2. Tumour Specific Transplantation Antigens (TSTA):

These antigens specific to an individual tumour can provoke an immune response to injected tumour cells, but only if the animal has been previously immunized with the same tumour.

The following are considered as the immunological expression of tumours:

Virally induced antigens: virus induced tumour cells express three types of antigens:

(a) “V” antigen is associated with the virion.

(b) Tumour (T) or nuclear antigen is located in the nucleus of infected tumour cells and are specific for inducing virus and not the tumour.

(c) TSTA antigen or cytoplasmic membrane antigens are important as these come in contact with immune system. All tumours induced by specific virus contain the same TSTA even when the tumours are in different animal species.

This is in contrast to the case with chemically induced tumours in which TSTA is private (tumour specific) to a particular neoplasm, i.e. different tumours produced by a single chemical possess different antigens.

(II) Embryonic Antigens:

Certain tumours in adults contain antigen found in foetal or embryonic cells but not corresponding normal adult cells, e.g. Carcino Embryonic Antigen (CEA) detected in serum of patients with neoplasm of gut (colonic cancers) and alpha feto­proteins present in serum of patients with hepatoma and testicular embryonic carcinoma.

The carcinoembryonic antigen (CEA) is a glycoprotein. In some malignancies, a metabolic shift of the cancerous cell from an adult to immature pathway of protein synthesis occurs leading to rise of embryonic Ag in serum.

As CEA also appears in serum of patients with alcoholic cirrhosis, its detection has limited diagnostic value. Alpha fetoprotein (alpha globulin) is produced by normal foetal (embryonic) hepatocytes and its serum level sharply declines after birth and is virtually absent in normal adult blood. It appears in blood in high concentration in hepatic carcinoma.

(III) Idiotypic Antigen:

As already mentioned, tumours induced by chemical agents (e.g. benzopyrene) possess tumour specific (provate) own idiotypic antigen. For example, two anatomically distinct tumours induced on a single animal (mouse) by one chemical carcinoma will contain two antigenically distinct TSTA.


4. Mechanism of Immune Response to Tumours:

Resistance to tumour growth is offered primarily by cell mediated immunity. Specific tumour resistance can be passively transferred to normal animal using lymphoid cells from immunized animals. The sensitized T-cells attack the foreign tumour cells and tend to limit their growth. The transferred natural killer cells can also kill some of the tumour cells in absence of antibody.

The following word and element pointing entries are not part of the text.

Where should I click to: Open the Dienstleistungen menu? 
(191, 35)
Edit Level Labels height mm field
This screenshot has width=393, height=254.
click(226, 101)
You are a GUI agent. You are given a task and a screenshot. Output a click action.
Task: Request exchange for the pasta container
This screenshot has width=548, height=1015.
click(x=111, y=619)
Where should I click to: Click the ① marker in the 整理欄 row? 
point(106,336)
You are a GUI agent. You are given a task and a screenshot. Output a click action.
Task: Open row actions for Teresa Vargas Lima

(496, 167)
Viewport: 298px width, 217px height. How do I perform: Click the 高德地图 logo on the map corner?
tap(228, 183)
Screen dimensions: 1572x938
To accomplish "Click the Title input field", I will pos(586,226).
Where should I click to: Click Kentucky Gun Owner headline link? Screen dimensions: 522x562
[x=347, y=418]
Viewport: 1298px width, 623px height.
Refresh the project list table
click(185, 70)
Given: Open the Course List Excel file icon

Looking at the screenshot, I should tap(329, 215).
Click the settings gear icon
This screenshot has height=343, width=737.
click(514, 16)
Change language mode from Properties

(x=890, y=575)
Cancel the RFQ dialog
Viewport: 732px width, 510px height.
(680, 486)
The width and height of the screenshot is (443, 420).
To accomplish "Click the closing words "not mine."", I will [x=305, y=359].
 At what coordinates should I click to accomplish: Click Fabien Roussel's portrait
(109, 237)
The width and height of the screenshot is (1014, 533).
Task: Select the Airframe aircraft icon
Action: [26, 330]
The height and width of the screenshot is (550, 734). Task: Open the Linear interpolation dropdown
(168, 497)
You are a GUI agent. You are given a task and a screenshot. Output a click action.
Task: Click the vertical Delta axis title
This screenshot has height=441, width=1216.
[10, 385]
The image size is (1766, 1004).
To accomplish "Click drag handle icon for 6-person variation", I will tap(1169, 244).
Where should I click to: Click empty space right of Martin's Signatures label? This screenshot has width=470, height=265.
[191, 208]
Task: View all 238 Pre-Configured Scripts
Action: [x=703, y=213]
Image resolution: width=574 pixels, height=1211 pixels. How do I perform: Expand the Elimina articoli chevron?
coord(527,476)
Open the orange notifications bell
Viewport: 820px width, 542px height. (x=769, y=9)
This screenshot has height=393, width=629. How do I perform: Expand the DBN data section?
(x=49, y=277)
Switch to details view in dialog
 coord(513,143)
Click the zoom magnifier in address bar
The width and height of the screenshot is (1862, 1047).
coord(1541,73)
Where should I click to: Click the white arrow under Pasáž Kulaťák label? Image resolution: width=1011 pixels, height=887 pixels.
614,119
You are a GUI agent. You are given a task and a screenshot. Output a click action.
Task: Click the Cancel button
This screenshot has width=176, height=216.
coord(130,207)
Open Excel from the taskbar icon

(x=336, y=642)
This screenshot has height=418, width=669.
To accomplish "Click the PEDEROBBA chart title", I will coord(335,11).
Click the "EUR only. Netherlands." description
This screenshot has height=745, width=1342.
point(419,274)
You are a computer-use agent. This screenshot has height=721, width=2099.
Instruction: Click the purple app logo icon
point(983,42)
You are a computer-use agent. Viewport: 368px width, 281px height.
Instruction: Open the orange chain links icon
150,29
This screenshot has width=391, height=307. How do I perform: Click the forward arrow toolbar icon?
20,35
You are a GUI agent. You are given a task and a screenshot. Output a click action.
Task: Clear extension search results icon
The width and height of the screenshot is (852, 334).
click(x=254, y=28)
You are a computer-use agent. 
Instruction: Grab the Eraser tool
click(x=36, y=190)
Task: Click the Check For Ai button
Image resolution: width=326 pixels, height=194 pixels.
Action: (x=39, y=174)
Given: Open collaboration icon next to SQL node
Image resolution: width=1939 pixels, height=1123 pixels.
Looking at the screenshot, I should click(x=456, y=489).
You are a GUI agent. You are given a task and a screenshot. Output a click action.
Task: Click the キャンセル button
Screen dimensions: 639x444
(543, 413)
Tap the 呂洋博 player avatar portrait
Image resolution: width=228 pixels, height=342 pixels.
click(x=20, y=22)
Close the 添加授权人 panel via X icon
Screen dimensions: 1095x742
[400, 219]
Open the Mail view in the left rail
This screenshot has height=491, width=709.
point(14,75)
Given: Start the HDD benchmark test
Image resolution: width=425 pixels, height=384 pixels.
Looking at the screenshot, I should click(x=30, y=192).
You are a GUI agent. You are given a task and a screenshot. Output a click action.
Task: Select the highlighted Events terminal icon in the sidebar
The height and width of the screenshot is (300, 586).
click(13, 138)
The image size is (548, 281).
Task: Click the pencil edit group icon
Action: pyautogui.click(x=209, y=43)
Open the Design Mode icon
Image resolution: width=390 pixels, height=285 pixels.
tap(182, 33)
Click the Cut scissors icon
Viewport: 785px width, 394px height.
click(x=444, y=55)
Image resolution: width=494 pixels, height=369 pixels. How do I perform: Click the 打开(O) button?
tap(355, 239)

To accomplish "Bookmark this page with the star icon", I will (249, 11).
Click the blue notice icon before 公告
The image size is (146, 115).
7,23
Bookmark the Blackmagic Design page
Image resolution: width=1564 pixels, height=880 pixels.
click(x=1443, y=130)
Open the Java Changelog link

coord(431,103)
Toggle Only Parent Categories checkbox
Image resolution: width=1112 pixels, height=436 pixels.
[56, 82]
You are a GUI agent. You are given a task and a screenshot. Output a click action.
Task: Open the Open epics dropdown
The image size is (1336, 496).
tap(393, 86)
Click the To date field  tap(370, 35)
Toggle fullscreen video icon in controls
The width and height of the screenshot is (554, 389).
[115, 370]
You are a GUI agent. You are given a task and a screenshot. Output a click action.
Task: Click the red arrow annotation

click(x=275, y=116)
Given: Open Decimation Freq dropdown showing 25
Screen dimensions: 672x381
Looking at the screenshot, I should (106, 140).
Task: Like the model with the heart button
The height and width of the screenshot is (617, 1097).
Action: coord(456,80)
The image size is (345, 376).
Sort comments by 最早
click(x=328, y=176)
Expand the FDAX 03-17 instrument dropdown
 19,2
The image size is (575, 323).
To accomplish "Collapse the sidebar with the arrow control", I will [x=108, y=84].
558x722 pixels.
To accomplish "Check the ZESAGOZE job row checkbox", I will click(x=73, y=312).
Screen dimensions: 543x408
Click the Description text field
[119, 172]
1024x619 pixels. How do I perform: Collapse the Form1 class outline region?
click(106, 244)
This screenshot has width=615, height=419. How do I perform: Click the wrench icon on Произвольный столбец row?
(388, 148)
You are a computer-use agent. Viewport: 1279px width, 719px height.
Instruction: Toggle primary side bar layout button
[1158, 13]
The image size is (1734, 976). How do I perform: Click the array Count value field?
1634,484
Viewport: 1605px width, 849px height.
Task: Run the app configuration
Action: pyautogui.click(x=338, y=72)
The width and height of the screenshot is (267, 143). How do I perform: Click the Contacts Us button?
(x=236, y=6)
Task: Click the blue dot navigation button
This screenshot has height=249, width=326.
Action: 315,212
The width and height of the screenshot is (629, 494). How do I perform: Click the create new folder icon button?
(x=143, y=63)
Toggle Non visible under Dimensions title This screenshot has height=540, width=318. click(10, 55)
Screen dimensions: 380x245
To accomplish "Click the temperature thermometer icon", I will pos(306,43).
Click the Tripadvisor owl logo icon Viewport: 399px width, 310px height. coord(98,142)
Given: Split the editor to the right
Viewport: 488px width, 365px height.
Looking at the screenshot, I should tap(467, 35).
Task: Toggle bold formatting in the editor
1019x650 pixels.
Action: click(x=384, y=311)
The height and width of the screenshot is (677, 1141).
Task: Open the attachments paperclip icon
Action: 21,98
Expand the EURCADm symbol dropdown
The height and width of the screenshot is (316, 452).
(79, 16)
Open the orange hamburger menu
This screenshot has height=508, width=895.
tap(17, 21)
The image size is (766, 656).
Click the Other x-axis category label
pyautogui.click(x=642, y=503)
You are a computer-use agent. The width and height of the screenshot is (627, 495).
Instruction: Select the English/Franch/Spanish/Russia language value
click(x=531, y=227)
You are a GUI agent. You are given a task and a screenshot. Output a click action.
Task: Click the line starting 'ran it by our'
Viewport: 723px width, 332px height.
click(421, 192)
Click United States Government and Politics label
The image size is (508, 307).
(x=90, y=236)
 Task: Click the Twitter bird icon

The tumour antigens also induce humoral antibody production and some of these antibodies may be cytotoxic while others may facilitate the tumour growth by interfering with recognition and disposal of tumour cells by cell-mediated immunity of the host. Such interfering antibodies may produce an enhancement of tumour growth.


5. Immune Surveillance:

It is held that malignant cells arise by mutation of somatic cells that occur frequently in the body. The concept of immune surveillance—first proposed by Ehrlich (1909) and by Burnet (1970)—stated that the immune system keeps a constant vigilance on each type of malignant mutation of somatic cells of individuals and destroy them on the spot.

Accordingly, the development of tumours represent an escape from this surveillance. This is perhaps an over-implication of a complicated issue. If this view was fully true there would have been higher incidence of tumours on patients receiving immuno-suppressive therapy.